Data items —
--- --- ---
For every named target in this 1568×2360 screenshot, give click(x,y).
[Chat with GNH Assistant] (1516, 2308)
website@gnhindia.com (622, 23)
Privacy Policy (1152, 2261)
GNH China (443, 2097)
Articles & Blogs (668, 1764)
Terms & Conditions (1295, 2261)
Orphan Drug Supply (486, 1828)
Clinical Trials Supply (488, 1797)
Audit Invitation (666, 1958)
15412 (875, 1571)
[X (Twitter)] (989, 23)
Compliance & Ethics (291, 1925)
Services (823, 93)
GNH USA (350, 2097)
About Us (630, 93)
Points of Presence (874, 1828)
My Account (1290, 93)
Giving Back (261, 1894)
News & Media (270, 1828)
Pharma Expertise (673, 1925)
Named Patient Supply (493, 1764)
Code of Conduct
--- --- ---
WHAT THE TASK ASKS — Each record needs to be given again exactly.

ANSWER BELOW —
For every named target in this 1568×2360 screenshot, give click(x,y).
[Chat with GNH Assistant] (1516, 2308)
website@gnhindia.com (622, 23)
Privacy Policy (1152, 2261)
GNH China (443, 2097)
Articles & Blogs (668, 1764)
Terms & Conditions (1295, 2261)
Orphan Drug Supply (486, 1828)
Clinical Trials Supply (488, 1797)
Audit Invitation (666, 1958)
15412 (875, 1571)
[X (Twitter)] (989, 23)
Compliance & Ethics (291, 1925)
Services (823, 93)
GNH USA (350, 2097)
About Us (630, 93)
Points of Presence (874, 1828)
My Account (1290, 93)
Giving Back (261, 1894)
News & Media (270, 1828)
Pharma Expertise (673, 1925)
Named Patient Supply (493, 1764)
Code of Conduct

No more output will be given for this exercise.